Divine right of kings, a political doctrine in defense of monarchical absolutism, asserted that kings derived their authority from God and could not therefore be held accountable for their actions by any earthly authority such as a parliament. The divine-right theory can be traced to the medieval conception of God’s award of temporal power to the political ruler, paralleling the award of spiritual power to the church. Sir Robert Filmer (1588-1653) believed that the state was a family, that the first king was a father, and that submission to patriarchal authority was the key to political obligation. Making a strained interpretation of scripture, his writings supported Charles I. John Locke ridiculed these claims and argued that the legitimacy of government depended not upon the divine right of the monarch to rule but upon the natural rights of man and the consent of the governed. The Glorious Revolution of 1689 resolved this issue.
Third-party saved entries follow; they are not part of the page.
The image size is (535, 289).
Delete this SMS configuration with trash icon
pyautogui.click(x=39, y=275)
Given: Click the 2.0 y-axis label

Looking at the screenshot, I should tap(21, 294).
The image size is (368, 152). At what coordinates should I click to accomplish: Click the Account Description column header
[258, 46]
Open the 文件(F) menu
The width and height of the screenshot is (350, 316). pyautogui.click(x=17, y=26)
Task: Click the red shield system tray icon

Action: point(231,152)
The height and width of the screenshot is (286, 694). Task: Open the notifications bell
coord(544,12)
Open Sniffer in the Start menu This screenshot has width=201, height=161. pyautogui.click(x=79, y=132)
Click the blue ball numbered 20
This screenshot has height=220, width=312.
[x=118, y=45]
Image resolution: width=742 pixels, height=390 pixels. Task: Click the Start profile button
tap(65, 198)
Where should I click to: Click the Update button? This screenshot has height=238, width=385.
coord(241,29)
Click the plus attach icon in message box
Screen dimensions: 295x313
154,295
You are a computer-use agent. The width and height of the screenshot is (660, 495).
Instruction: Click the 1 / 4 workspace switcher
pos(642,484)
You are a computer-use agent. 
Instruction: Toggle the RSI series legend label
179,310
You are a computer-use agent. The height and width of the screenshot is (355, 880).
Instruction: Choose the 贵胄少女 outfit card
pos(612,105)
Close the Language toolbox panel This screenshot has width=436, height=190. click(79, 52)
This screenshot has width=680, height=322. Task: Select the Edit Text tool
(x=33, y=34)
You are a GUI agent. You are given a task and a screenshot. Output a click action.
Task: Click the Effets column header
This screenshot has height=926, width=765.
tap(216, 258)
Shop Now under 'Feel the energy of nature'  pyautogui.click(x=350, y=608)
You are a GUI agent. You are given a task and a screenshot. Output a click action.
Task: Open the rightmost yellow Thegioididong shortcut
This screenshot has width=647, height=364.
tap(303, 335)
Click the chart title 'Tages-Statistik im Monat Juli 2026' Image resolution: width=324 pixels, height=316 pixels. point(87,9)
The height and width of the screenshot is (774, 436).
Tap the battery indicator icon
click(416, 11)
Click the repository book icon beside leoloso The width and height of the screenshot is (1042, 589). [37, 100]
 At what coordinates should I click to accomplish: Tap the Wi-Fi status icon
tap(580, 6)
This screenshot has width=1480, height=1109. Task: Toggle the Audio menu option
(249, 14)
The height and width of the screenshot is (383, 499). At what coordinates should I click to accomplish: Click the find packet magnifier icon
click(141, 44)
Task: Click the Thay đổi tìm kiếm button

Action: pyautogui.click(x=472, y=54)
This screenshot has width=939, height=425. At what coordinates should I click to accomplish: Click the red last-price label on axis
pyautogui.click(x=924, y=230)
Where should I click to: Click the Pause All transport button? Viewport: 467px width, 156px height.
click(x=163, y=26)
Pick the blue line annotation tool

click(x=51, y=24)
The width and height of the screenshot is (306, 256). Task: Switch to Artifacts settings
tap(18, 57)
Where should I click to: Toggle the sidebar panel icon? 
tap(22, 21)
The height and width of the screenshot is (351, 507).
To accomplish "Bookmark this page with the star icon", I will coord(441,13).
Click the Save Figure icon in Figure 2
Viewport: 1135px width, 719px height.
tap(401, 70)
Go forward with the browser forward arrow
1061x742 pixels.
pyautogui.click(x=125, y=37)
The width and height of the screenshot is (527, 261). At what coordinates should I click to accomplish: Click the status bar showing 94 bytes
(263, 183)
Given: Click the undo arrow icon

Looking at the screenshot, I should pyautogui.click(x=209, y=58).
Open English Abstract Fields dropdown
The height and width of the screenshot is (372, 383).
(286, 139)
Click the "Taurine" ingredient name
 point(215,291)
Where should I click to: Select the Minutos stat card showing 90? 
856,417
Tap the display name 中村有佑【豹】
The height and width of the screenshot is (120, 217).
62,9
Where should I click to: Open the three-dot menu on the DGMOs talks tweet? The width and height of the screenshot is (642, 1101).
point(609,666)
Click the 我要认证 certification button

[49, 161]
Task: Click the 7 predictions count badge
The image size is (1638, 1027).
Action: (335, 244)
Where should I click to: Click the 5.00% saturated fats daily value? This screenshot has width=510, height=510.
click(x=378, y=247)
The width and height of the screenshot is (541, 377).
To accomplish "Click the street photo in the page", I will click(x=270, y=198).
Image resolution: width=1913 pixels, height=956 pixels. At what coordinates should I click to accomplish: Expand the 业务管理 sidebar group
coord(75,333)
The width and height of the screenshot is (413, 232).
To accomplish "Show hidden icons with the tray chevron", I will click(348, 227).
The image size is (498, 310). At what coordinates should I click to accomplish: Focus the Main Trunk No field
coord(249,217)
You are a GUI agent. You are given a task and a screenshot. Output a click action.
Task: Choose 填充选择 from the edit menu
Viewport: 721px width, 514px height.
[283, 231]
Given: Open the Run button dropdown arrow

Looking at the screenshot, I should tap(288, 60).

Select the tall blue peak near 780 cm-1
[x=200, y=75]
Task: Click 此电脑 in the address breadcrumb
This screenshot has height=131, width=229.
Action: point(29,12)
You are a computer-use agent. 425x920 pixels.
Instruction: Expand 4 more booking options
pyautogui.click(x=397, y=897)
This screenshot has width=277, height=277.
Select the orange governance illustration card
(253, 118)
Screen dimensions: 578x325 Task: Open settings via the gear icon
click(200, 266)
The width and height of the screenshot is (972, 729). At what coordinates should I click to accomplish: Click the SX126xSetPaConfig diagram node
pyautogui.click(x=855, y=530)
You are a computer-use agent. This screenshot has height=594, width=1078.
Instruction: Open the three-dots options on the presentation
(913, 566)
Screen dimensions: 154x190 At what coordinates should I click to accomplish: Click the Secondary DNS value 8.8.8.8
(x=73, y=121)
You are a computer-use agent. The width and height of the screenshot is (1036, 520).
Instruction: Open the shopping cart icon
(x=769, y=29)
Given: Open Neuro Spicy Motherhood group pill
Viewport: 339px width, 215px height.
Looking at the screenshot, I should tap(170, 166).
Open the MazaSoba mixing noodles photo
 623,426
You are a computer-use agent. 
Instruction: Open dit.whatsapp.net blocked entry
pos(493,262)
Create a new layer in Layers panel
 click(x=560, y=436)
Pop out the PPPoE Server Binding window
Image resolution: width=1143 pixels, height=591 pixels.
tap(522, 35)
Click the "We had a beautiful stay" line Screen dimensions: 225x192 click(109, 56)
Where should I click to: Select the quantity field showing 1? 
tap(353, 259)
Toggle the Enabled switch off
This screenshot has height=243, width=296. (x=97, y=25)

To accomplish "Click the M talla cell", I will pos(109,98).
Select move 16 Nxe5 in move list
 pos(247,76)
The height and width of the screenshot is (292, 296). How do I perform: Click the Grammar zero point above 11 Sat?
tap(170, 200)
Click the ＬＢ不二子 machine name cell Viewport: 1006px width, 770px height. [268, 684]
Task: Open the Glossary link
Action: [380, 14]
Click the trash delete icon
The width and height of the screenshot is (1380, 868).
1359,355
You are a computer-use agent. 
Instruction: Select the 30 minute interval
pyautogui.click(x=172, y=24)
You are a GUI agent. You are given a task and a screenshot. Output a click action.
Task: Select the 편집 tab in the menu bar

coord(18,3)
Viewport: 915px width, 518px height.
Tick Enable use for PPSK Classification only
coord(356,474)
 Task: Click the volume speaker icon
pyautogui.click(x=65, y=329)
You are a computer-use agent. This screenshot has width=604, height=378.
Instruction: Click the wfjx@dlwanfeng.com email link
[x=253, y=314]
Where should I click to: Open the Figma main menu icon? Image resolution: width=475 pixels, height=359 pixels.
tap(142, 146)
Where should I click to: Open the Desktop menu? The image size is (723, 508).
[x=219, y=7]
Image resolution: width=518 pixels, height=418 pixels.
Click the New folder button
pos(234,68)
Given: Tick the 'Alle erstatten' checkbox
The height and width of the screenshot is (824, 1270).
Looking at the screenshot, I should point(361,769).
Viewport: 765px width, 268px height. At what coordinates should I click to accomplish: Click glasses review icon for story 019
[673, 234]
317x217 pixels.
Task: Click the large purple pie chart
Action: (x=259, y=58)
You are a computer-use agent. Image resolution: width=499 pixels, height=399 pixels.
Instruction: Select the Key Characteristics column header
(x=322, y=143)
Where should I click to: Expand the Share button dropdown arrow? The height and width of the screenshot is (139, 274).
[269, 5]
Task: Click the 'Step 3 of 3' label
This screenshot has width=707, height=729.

In a 1989 essay when Fukuyama declared the ‘end of history’ he was talking about ideas rather than events. He believed the rapidly expanding ideology – neoliberalism – appeared to be providing a balance of liberty and equality post Cold War, that could not be bettered. He claimed that ideological evolution led to universalization of western liberal democracy, and all others should end their ideological pretensions of representing different and higher forms of human society. Rather than playing out Fukuyama’s final chapter in history, the application of neoconservative ideology has caused a crisis of legitimacy of the global system. There is now increasing anxiety over what appears to be the rapidly disappearing ability of the neoliberal global economic system to turn around the deteriorating economic situation of the middle class in the West.

The legacy of the Occupy Wall Street movement has been to dare to challenge the system, identifying extreme inequality as the hallmark of a dysfunctional economy, and highlight the failure of the legislators to protect 99% of the people. The neoliberal policies are increasing anxiety in the community from increasing economic inequality between the rich and the rest of society. Trump feasts on social divisions and has perfected harnessing the rage of the workers driven by the failure of neoliberal market fundamentalism. The apparent failure of globalization seems to have energized the right to a greater degree than it has the left. With the failure of the neoliberal paradigm to deliver for most, the most powerful political force in the world one could tap into is nationalism. As Orwell said, “A nationalist can justify anything in the cause of ‘protecting’ his construct of the state.”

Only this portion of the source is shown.